→ **ACTIONS TO TAKE**:
[1] From the passage on officers' duties, write out the part that opens with the words containing "The President shall" and closes with "action by the Board.".
[2] List every duty that the passage on officers' duties assigns to the President in its first paragraph.
[3] Proceed with the passage on officers' duties from the point where it stops.

The President shall preside at all business meetings of the organization and of the Board. He shall appoint standing and special committees and their chairman, subject to the approval of the Board. He shall make a report at the annual meeting of the members concerning the activities of the organization for the past year. He shall sign together with the Secretary all legal papers of the organization authorized by the Board. He shall appoint persons to fill vacancies occurring in any office, committee, council or position of the organization which appointee shall discharge the duties of the office on a temporary basis until action by the Board.
The Vice President shall assist the President whenever requested by the President, and in the order of their destination, shall have all the powers and perform all the duties of the President in the absence or inability of the President to act. In the absence or inability to act of the President and the Vice President, the Secretary shall perform the duties of the President.

→ **SUPPLIED INFORMATION**:
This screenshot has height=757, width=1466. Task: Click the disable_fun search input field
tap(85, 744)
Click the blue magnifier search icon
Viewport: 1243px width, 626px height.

→ **ANSWERS FOR THE TASKS**:
[1]
The President shall preside at all business meetings of the organization and of the Board. He shall appoint standing and special committees and their chairman, subject to the approval of the Board. He shall make a report at the annual meeting of the members concerning the activities of the organization for the past year. He shall sign together with the Secretary all legal papers of the organization authorized by the Board. He shall appoint persons to fill vacancies occurring in any office, committee, council or position of the organization which appointee shall discharge the duties of the office on a temporary basis until action by the Board.

[2]
- Preside at all business meetings of the organization and of the Board
- Appoint standing and special committees and their chairman, subject to the approval of the Board
- Make a report at the annual meeting of the members concerning the activities of the organization for the past year
- Sign all legal papers of the organization authorized by the Board, together with the Secretary
- Appoint persons to fill vacancies occurring in any office, committee, council or position of the organization, on a temporary basis until action by the Board

[3]
The Secretary shall keep the minutes of all the business meetings of the organization and the Board of Directors and shall attest the same with his signature. He shall notify all officers of the election and all committee members of their appointment. He shall notify all officers, members and committee members and others of all meetings in conformity with law and these By-Laws. He shall sign together with the President all legal papers of the organization authorized by the Board,
The Treasurer shall receive, deposit, disburse, have care and custody of all funds of the organization, subject to such regulations as may be prescribed by the Board. He shall make a financial report to the Board whenever so requested and to the members at the annual meeting and at such other times as required by the Board. He shall keep correct books of accounts of all receipts and expenditures of the organization, and chair the Finance Committee.
Section 6. Vacancies
In case any vacancy occurs among the officers of the organization, a suitable person or persons may be appointed by the President to fill such vacancy for the un-expired term of office, subject to approval by the Board.
Article VII – Elections
Elections of Officers and Directors of the organization shall be as specified in Articles V and VI of these By-Laws.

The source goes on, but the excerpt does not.